[Exercise]:
The answer must consist only of the lines from the line with "Task: Select the" to the line with "Screen dimensions: 666x298", both included, exactly as they stand below.

Top of Dataset

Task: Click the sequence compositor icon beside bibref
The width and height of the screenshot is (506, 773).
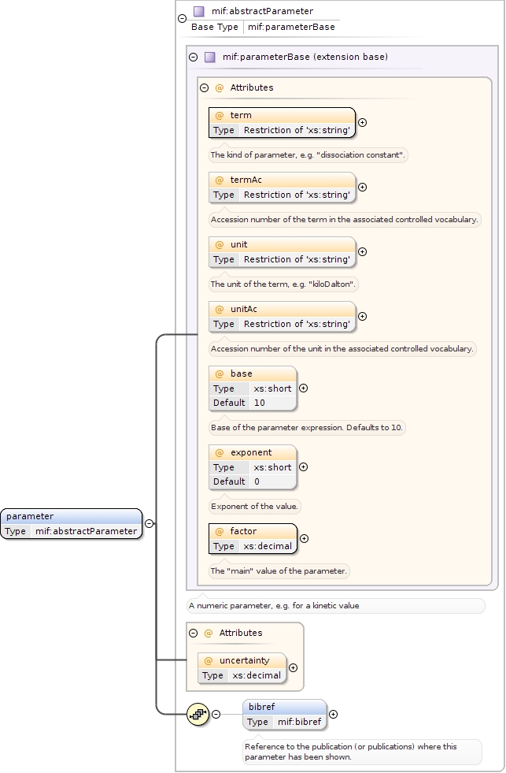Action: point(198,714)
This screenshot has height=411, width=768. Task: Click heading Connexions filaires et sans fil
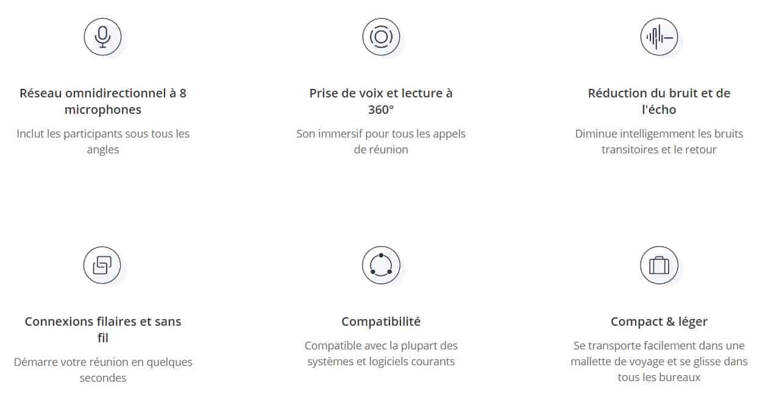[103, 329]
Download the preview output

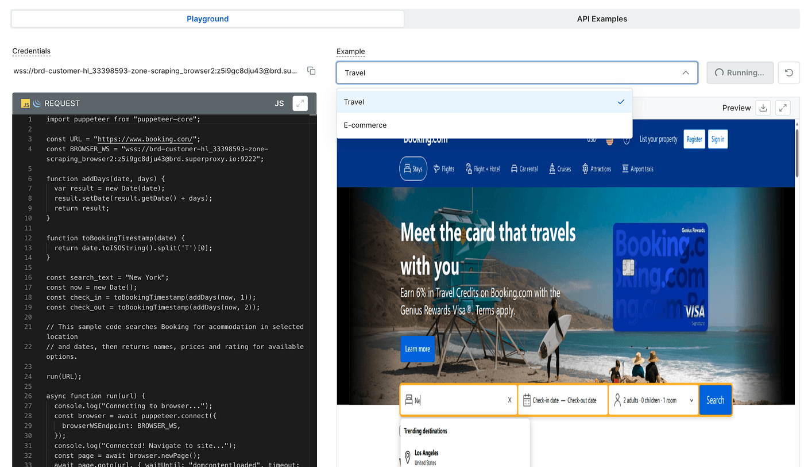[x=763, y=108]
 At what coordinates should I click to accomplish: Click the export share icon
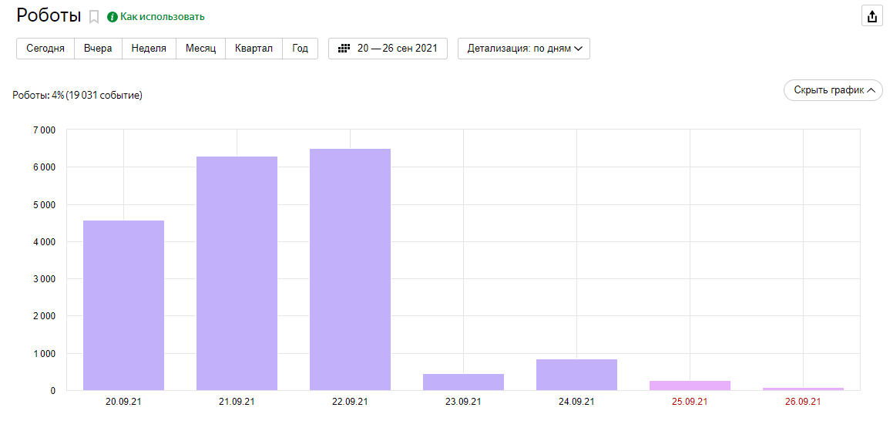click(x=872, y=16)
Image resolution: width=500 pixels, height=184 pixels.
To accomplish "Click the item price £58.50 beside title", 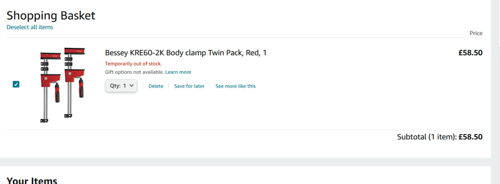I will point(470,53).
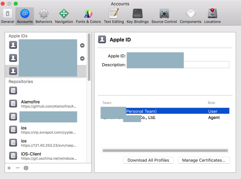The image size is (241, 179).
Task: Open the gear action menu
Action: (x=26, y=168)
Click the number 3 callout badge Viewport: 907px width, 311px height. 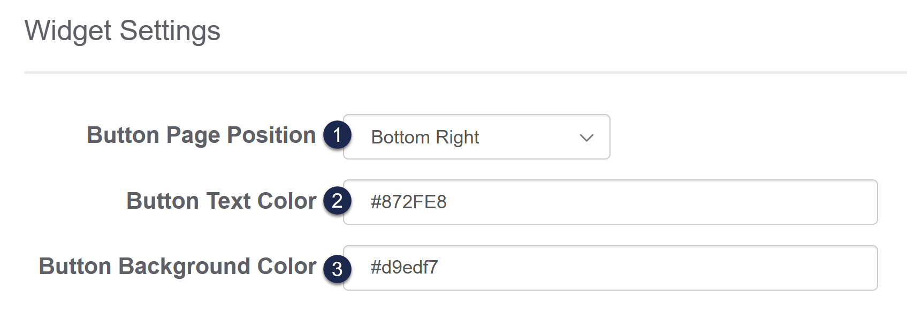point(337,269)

Bottom of Dataset
Top of Dataset

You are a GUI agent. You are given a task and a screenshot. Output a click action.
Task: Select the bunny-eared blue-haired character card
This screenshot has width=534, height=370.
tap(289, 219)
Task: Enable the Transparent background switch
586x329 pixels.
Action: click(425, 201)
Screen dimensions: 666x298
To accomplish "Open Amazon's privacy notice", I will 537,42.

Bottom of Dataset
Top of Dataset

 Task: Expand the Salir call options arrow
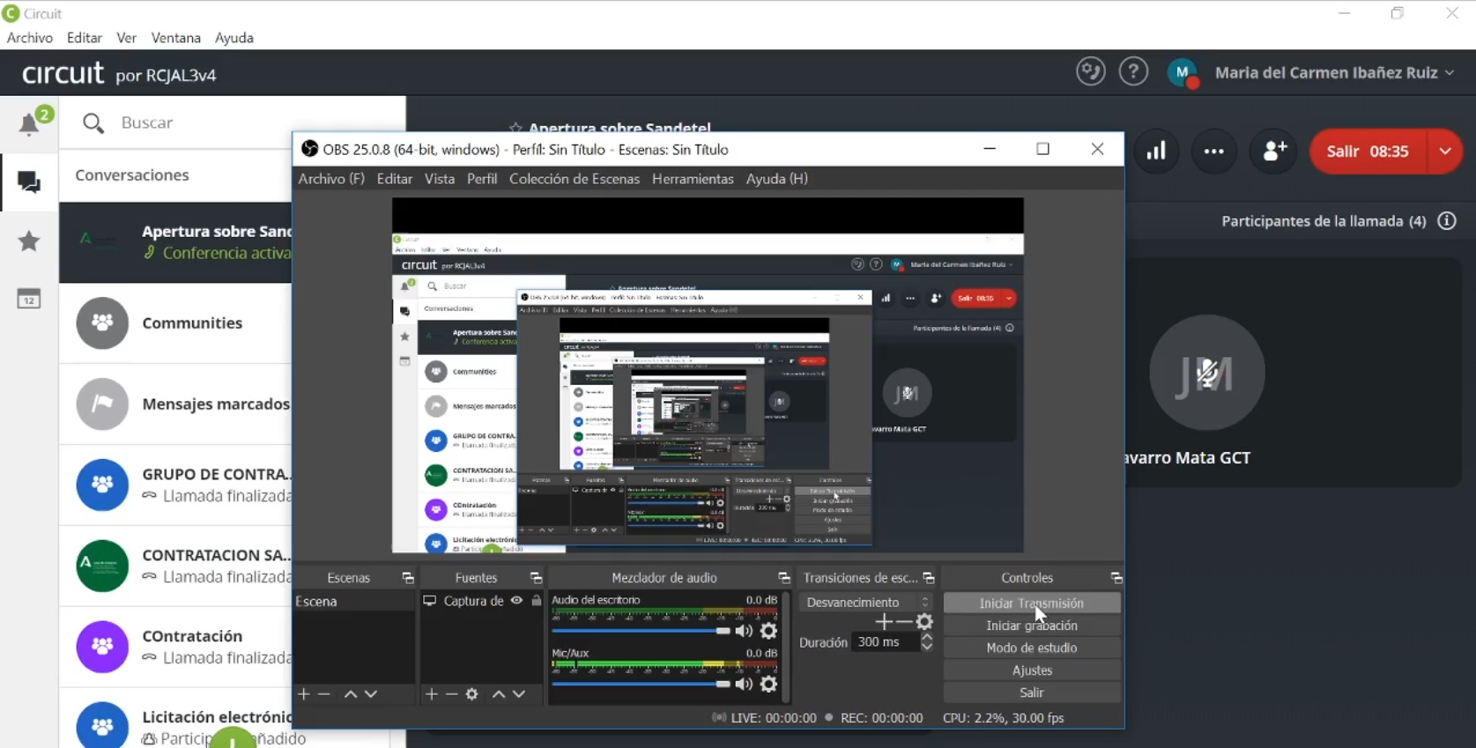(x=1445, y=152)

Bottom of Dataset

[Problem solution]:
Task: Select the bunny-eared blue-haired character card
This screenshot has width=534, height=370.
tap(289, 219)
Task: Enable the Transparent background switch
586x329 pixels.
Action: click(425, 201)
Screen dimensions: 666x298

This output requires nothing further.